Publication Abstract from PubMed
BACKGROUND: Apolipoprotein-E (apo-E), a 34kDa blood plasma protein, plays a key role in directing cholesterol transport via its interaction with the low density lipoprotein (LDL) receptor. The amino-terminal domain of apo-E forms an unusually elongated four-helix bundle arranged such that key basic residues involved in LDL receptor binding form a cluster at the end of one of the helices.
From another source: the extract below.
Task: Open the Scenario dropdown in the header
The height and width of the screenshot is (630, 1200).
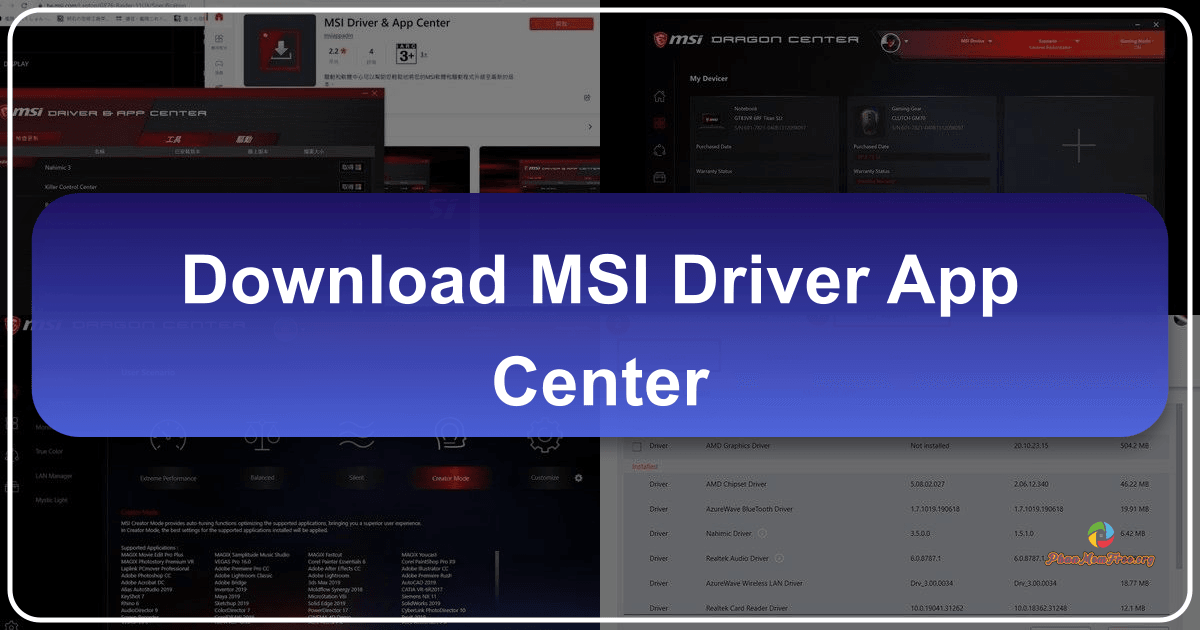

A common apo-E variant, apo-E2, corresponding to the single-site substitution Arg158-->Cys, displays minimal LDL receptor binding and is associated with significant changes in plasma cholesterol levels and increased risk of coronary heart disease. Surprisingly, the site of mutation in this variant is physically well removed (> 12A) from the cluster of LDL receptor binding residues. RESULTS: We now report the refined crystal structure of the amino-terminal domain of apo-E2, at a nominal resolution of 3.0A. This structure reveals significant conformational changes relative to the wild-type protein that may account for reduced LDL receptor binding. Removal of the Arg158 side chain directly disrupts a pair of salt bridges, causing a compensatory reorganization of salt bridge partners that dramatically alters the charge surface presented by apo-E to its receptor. CONCLUSIONS: It is proposed that the observed reorganization of surface salt bridges is responsible for the decreased receptor binding by apo-E2. This reorganization, essentially functioning as a mutationally induced electrostatic switch to turn off receptor binding, represents a novel mechanism for the propagation of conformational changes over significant distances.
Salt bridge relay triggers defective LDL receptor binding by a mutant apolipoprotein.,Wilson C, Mau T, Weisgraber KH, Wardell MR, Mahley RW, Agard DA Structure. 1994 Aug 15;2(8):713-8. PMID:7994571
From MEDLINE®/PubMed®, a database of the U.S. National Library of Medicine.